By Chris Cillizza
Washington Post Staff Writer
Wednesday, December 3, 2008
Sen. Mel Martinez (R-Fla.) said yesterday that he will retire in 2010 after a single term in office, a decision that is sure to set off a competitive and costly race to replace him and that improves Democratic chances of picking up the seat in two years.
"The inescapable truth, for me, is that the call to public service is strong, but the call to home, family and lifelong friends is even stronger," Martinez said at a news conference yesterday in Orlando. "So today, with deep love for this country and with sincere gratitude to the people who placed their trust in me, I announce that I will not run for reelection to the United States Senate."
Martinez was widely regarded as one of the most vulnerable Republican incumbents up for reelection in 2010, given his narrow win in 2004 and gains made by Democrats in Florida last month. His retirement complicates GOP efforts to regain seats the party lost in the last two elections. The GOP must defend 19 seats in 2010, compared with 16 for Democrats.
Those close to Martinez said the prospect of a difficult race did not factor in his decision to retire. "No question he faced a tough race," said Philip A. Musser, a senior adviser to Martinez's first Senate race. "But remember he's made a career of beating the odds in politics, and with a national finance network, a strong Cuban base in South Florida, his home base [in] central Florida . . . there's little doubt in my mind he would have been reelected."
National Democrats believe that state Chief Financial Officer Alex Sink is their strongest candidate to win the seat.
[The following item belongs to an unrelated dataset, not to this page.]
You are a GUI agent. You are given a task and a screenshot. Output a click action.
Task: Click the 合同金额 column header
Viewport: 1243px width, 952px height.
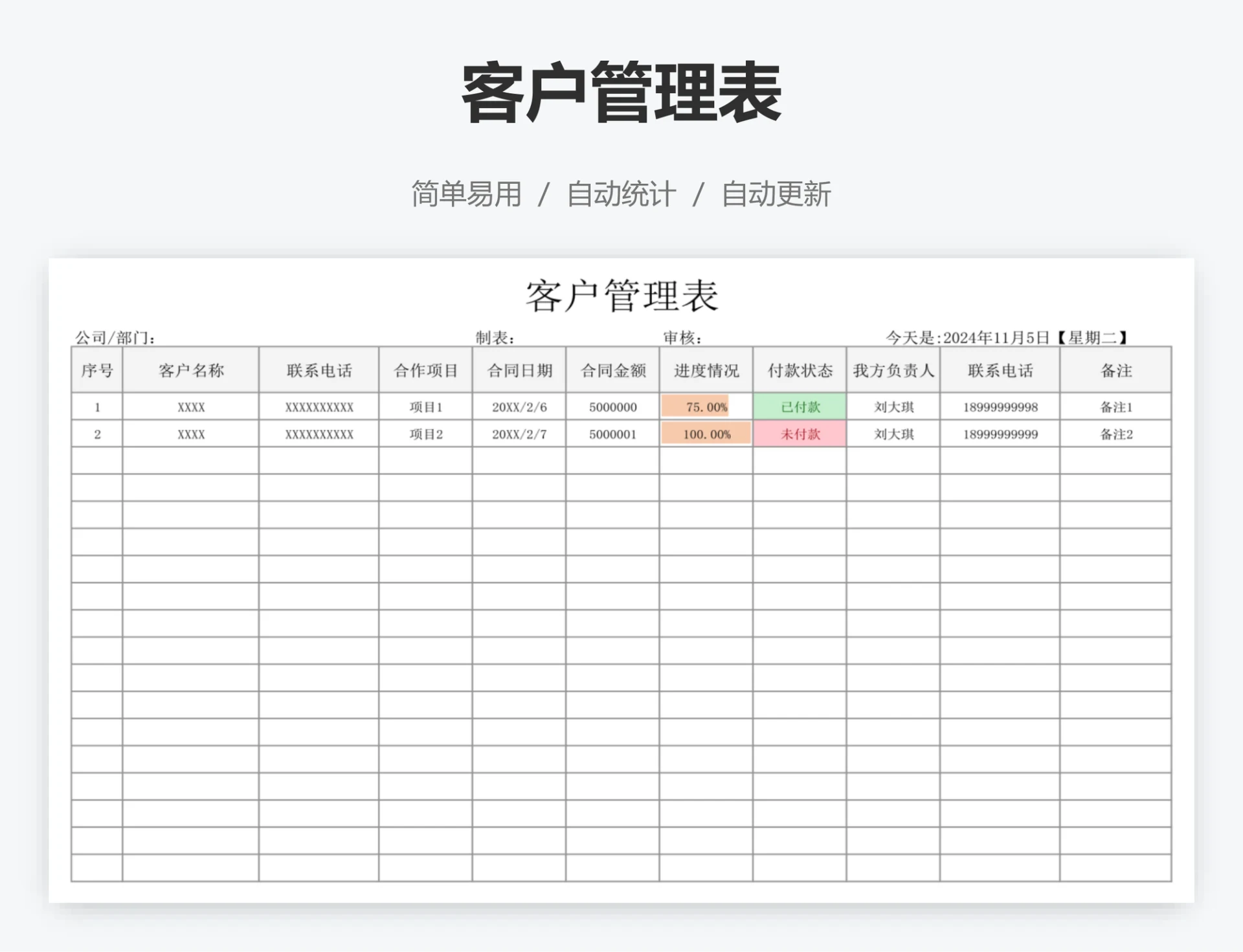click(x=612, y=370)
Sink appeared to be uninterested in the race before Martinez's announcement, but those close to her said she is reconsidering a run. Other Democrats mentioned as possible candidates include Reps. Ron Klein, Kendrick B. Meek and Kathy Castor, as well as state Sen. Dan Gelber.
One high-profile Democrat who will probably not be a candidate is Rep. Debbie Wasserman Schultz, who is rapidly rising through the ranks in the House. "It is unlikely that she would seek the seat, given that she is very happy working for the people of South Florida in the House of Representatives," said Jonathan Beeton, communications director for Wasserman Schultz.
Among Republicans, the strongest possible candidate would be former governor Jeb Bush, though it seems unlikely he would run. State Attorney General Bill McCollum, who has lost two Senate bids this decade, is considering the contest, as are Reps. Vern Buchanan and Connie Mack, state Senate President Jeff Atwater, and former state House speaker Marco Rubio. Gov. Charlie Crist is not believed to be interested, preferring to run for reelection in 2010.
Martinez's political rise began a decade ago when he was elected Orange County chairman. President Bush named him to head the Department of Housing and Urban Development in 2000, where he became the first Cuban American to hold a Cabinet post. After initially demurring, Martinez ran for the Senate seat being vacated by longtime Sen. Bob Graham (D).